PSD lembra que enquanto deputados debatem Ricardo Salgado se passeia na Sardenha. Sem máscara
Após uma pausa para “tentar fazer entendimentos”, revelou o PSD, os deputados retomaram os trabalhos para avançar com a aprovação do segundo bloco de alterações ao relatório (de um total de quatro). Antes dessa votação, porém, o deputado Alberto Fonseca, do PSD, pediu aos deputados para que se faça “uma reflexão séria” sobre uma das notícias do dia.
“Enquanto estamos aqui todos a discutir isto, e com todas as audições que tivemos, muitas horas, segundo notícias de hoje o principal responsável por tudo isto ter acontecido está a passear-se por ilhas, sem máscara, quando pediu escusa de ir a tribunal precisamente por causa da pandemia de Covid-19 e por causa da sua idade”, lamentou o deputado. “Acho que isto diz muito sobre a situação do nosso país, aquilo que andamos aqui a fazer e merece uma reflexão séria por parte de todos nós”.
Negrão critica que relatório Costa Pinto continue confidencial
O presidente da comissão de inquérito ao Novo Banco, Fernando Negrão, criticou hoje que o relatório Costa Pinto continue confidencial sem “nenhuma razão plausível”, considerando um exemplo dos “segredos e segredinhos que pululam na sociedade portuguesa”.
Durante o debate e discussão do relatório da Comissão Eventual de Inquérito Parlamentar às perdas registadas pelo Novo Banco e imputadas ao Fundo de Resolução, que decorre desde esta manhã, Fernando Negrão (PSD) considerou “o relatório Costa Pinto o fenómeno mais curioso” que foi encontrado por esta comissão.

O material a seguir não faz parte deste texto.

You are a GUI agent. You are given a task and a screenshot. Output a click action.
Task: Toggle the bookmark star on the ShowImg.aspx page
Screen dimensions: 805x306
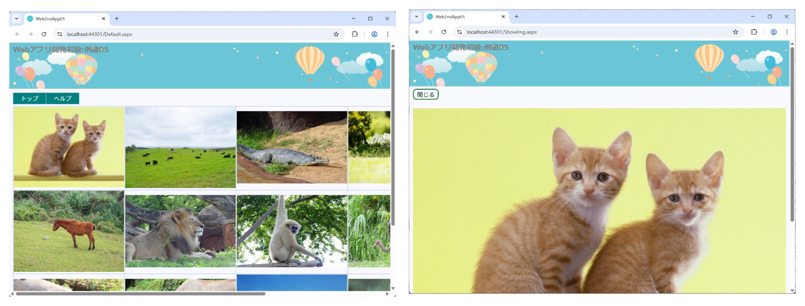tap(735, 32)
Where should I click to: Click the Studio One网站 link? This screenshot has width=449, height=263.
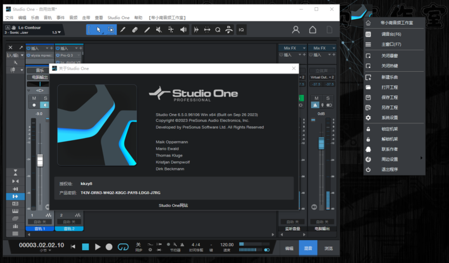click(173, 206)
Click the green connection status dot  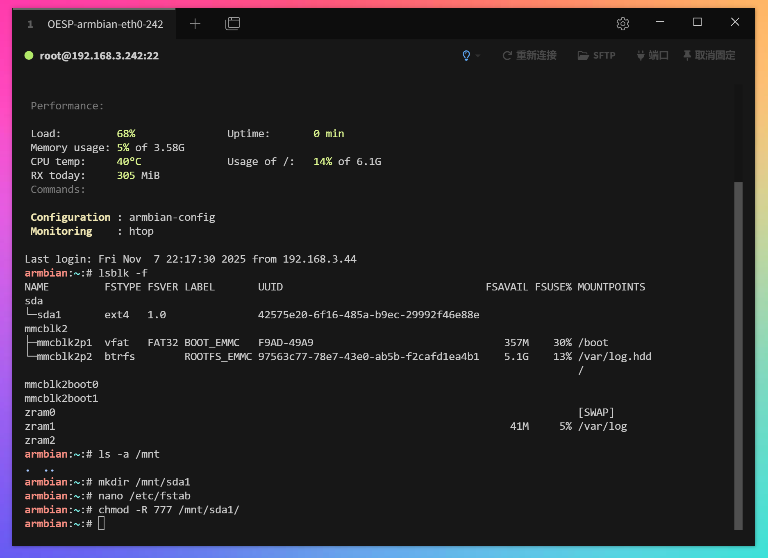click(x=29, y=55)
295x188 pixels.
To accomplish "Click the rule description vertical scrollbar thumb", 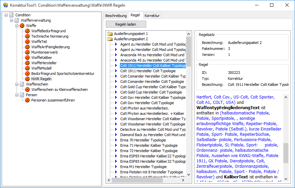I will 286,153.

“Não há nenhuma razão plausível para que este documento não seja público. não há nenhuma razão e continua a ser confidencial e o próprio tribunal deu uma decisão de natureza formal e não substancial e ficamos na mesma com o documento escondido das pessoas para não saberem o que nele consta”, criticou.
Para o presidente da comissão, “o mais curioso relativamente a este documento é que toda a gente sabe o que está lá escrito”. O Observador revelou o seu conteúdo numa série de trabalhos publicados a partir de 13 de abril.
“Isto reflete bem a sociedade em que nós vivemos, a cultura do segredo, porque o segredo é poder, e, sendo poder, é bom que ele se espalhe pela sociedade e que se resolva este problema, que é o problema dos segredos e segredinhos que pululam pela sociedade portuguesa”, lamentou.